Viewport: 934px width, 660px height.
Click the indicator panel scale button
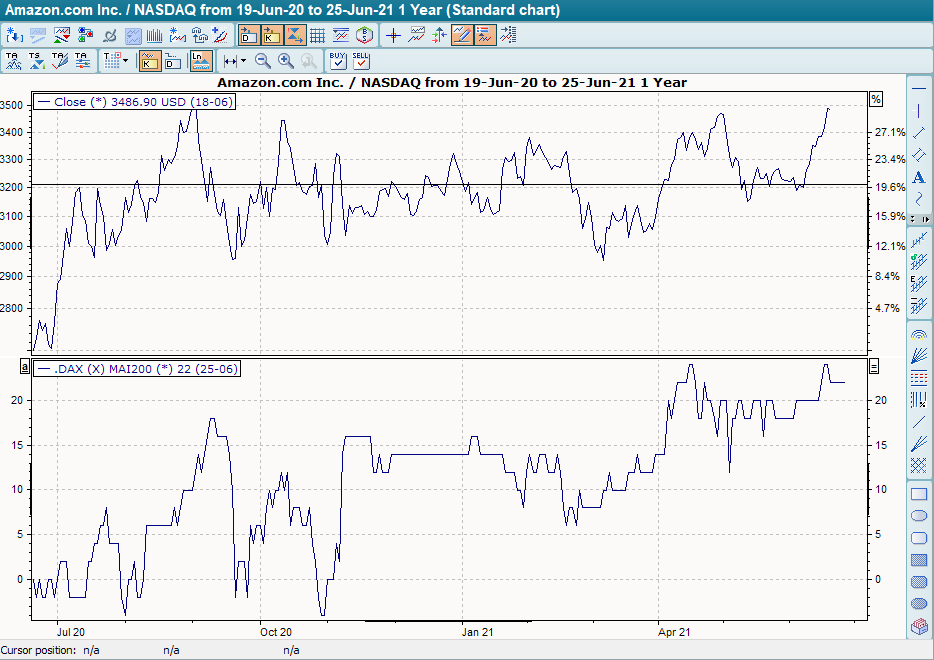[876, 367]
:::
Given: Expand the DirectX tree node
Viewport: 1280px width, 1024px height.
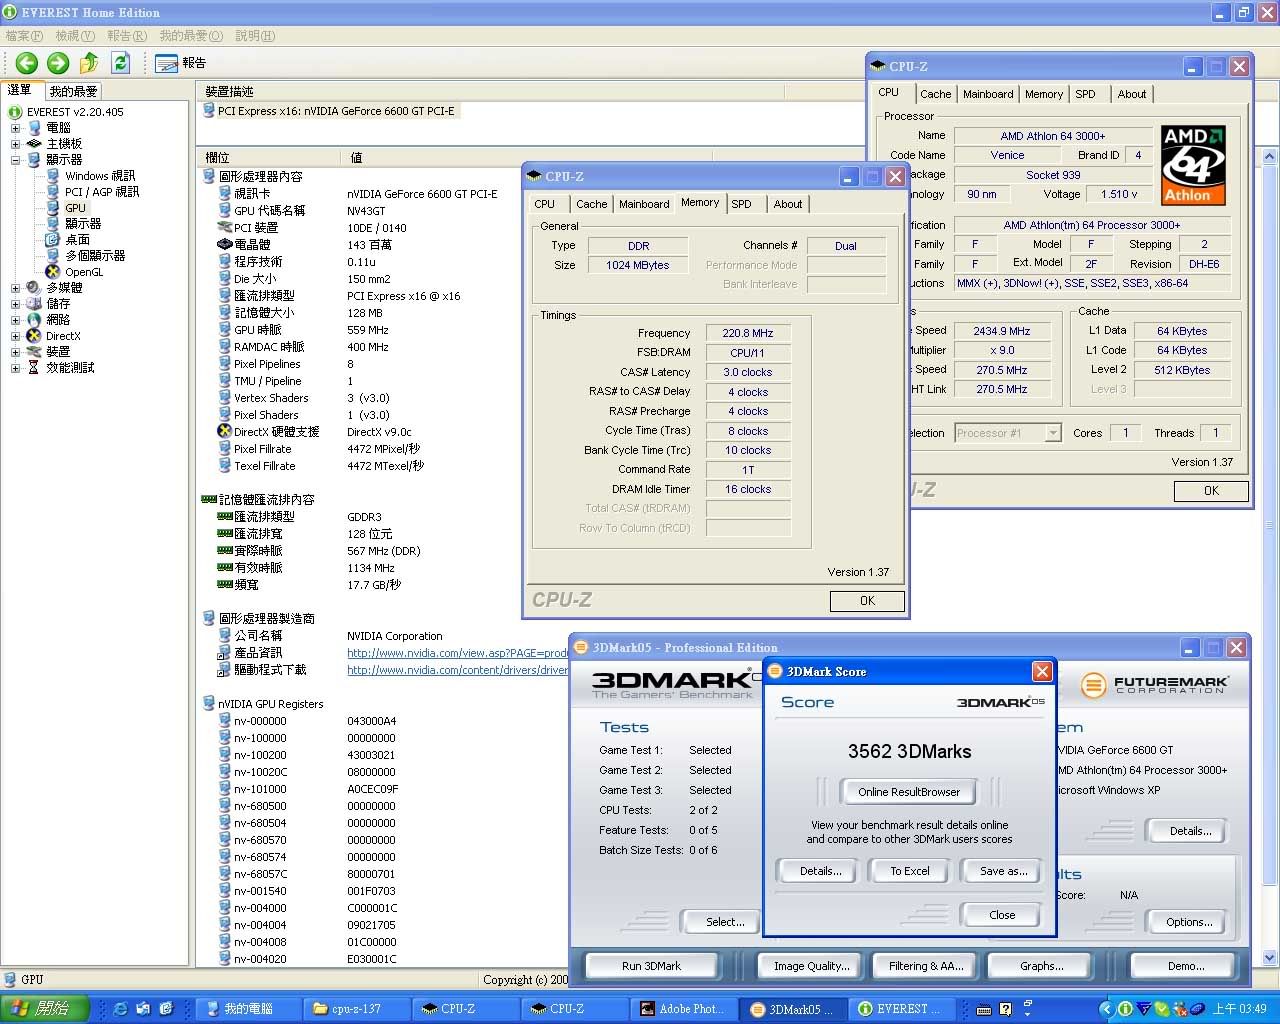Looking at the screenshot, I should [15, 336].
:::
- **INSTRUCTION**
Reproduce the lines of the material from the one containing "Given: Expand the DirectX tree node" through the one containing "Looking at the", including both of those lines. Leave the pictures out of your answer.

- **TASK RESPONSE**
Given: Expand the DirectX tree node
Viewport: 1280px width, 1024px height.
Looking at the screenshot, I should [15, 336].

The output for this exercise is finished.